Kisruh soal harga dan ketersediaan minyak goreng dinilai ekonom senior Faisal Basri merupakan ulah pemerintah sendiri. Salah satu kebijakan pemerintah dituding Faisal Basri jadi biang kerok masalah minyak goreng saat ini.
Kebijakan yang dimaksud Faisal Basri membuat pergeseran besar dalam konsumsi minyak sawit mentah (Crude Palm Oil/CPO) di dalam negeri.

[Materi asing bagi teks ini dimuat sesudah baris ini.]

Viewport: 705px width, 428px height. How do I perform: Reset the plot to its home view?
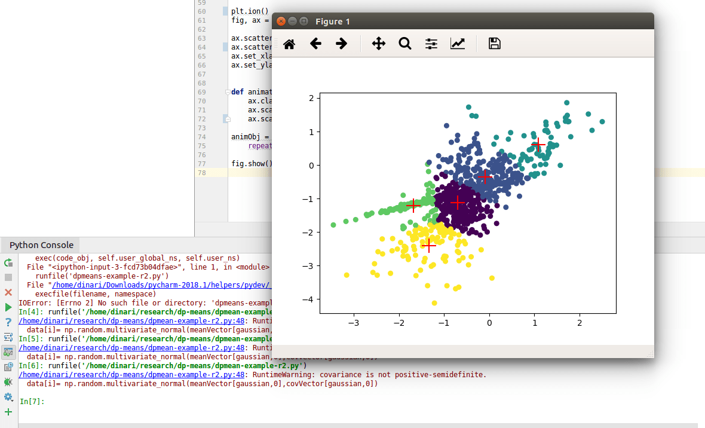coord(289,43)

Dia menyebutkan kebijakan yang jadi biang kerok itu adalah penggunaan CPO untuk bahan bakar nabati.
Faisal mengatakan konsumsi CPO di dalam negeri yang sebelumnya didominasi oleh industri pangan, kini menjadi industri biodiesel. Lonjakan tajam terjadi sejak 2020 dengan diterapkannya Program B20 (20% kandungan CPO dalam minyak biosolar).

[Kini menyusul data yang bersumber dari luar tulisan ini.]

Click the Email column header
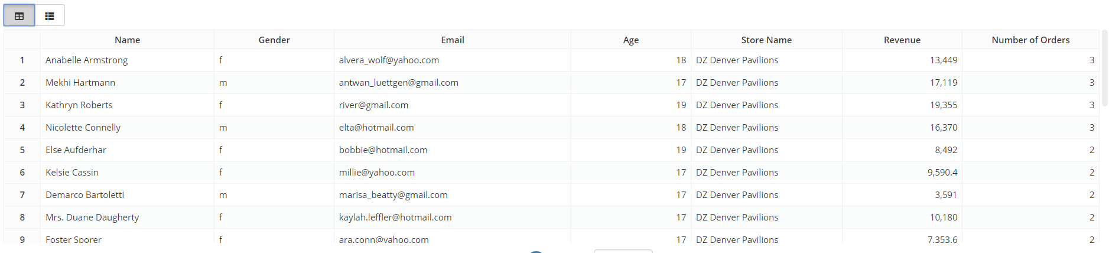Image resolution: width=1109 pixels, height=253 pixels. 453,40
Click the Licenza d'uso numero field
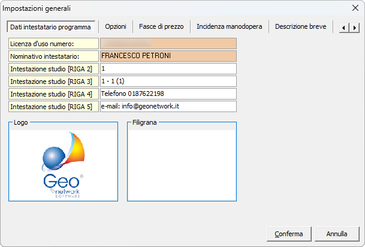The width and height of the screenshot is (365, 247). [168, 44]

“Biang keladi yang bikin kisruh minyak goreng ini pemerintah karena meninabobokan pabrik biodiesel,” kata Faisal Basri dalam Gelora Talks bertajuk ‘Minyak Goreng Langka, Ada Apa?’, Rabu (16/2/2022).

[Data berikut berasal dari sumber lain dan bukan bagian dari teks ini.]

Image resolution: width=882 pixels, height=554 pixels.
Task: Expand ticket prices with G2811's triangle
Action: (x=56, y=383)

Konsumsi CPO untuk biodiesel naik tajam dari 5,83 juta ton tahun 2019 jadi 7,23 juta ton tahun 2020. Di sisi lain, konsumsi CPO untuk industri pangan turun dari 9,86 juta ton pada 2019 jadi 8,42 juta ton di 2020.
Pola konsumsi CPO dalam negeri seperti itu dinilai akan terus berlanjut dan diperkirakan porsi untuk biodiesel akan terus meningkat sejalan dengan peningkatan porsi CPO dalam biodiesel lewat Program B30 atau bahkan lebih tinggi lagi.
“Jadi karena wajib, konsumsinya naik, sawitnya kan tidak meningkat secepat kebutuhan biodiesel (jadi) diambil dari minyak goreng ini, industri pangan ini,” beber Faisal Basri.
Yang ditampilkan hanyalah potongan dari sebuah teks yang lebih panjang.